Finally in this article I want to offer another approach in terms of trying to predict the front runner in 5f handicaps – this is simply focusing on individual horses that traditionally have shown a desire to lead early. Now, this is likely to limit your potential bets considerably but if you were able to create a list of say 25 such horses you would have a good chance of turning the stats in your favour. Let me look at one such horse – Bosham. At the time of writing (June 1st 2018), Bosham has raced 67 times in his career and has led early in 41 of those races – this equates to 61.2% of the time. We can improve upon this by digging a bit deeper into his record: it improves to 63.8% in 5f races; in 5f races in single figure fields (9 or less runners) this improves to 71.4% (from 21 races); in 5f races running round a bend this improves to 76% (from 25 races).

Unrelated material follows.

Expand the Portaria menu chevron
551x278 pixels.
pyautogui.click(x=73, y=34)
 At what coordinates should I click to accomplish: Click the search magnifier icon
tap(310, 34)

Bosham last raced on the 31st May at Chelmsford over 5f. This race was also a good example of when the Geegeez pace stats for the last four runs have worked perfectly. These were the runners in the race with their pace totals:
Bosham looked the most likely front runner having led in each of his last four starts and so it proved. Of course if you had looked at his career record this would also have pinpointed him as a likely front runner. Another positive was that he had a decent draw in 4 which meant he was close to the favoured inside rail. As it turned out, Bosham led early and went on to win relatively unchallenged at 7/1. For the record the joint-second rated pace runner, Crosse Fire, a 16/1 shot, raced in second early on before fading into fourth in the final furlong.
The data in this article cements the fact that early pace is be a highly significant factor in horseracing, and 5f handicaps in particular. Geegeez Gold offers users the insight for any race within the Pace tab, and subscribers are strongly encouraged to take some time to get to grips with it. Such time investment is quite likely to generate a robust financial return.
- Dave Renham
p.s. if you're not yet a Gold subscriber, you can get a taster of the pace functionality either by registering as a free user and checking the pace in our free Gold races (up to six daily), or you can take a 30 day trial for £1. Click here to start your trial.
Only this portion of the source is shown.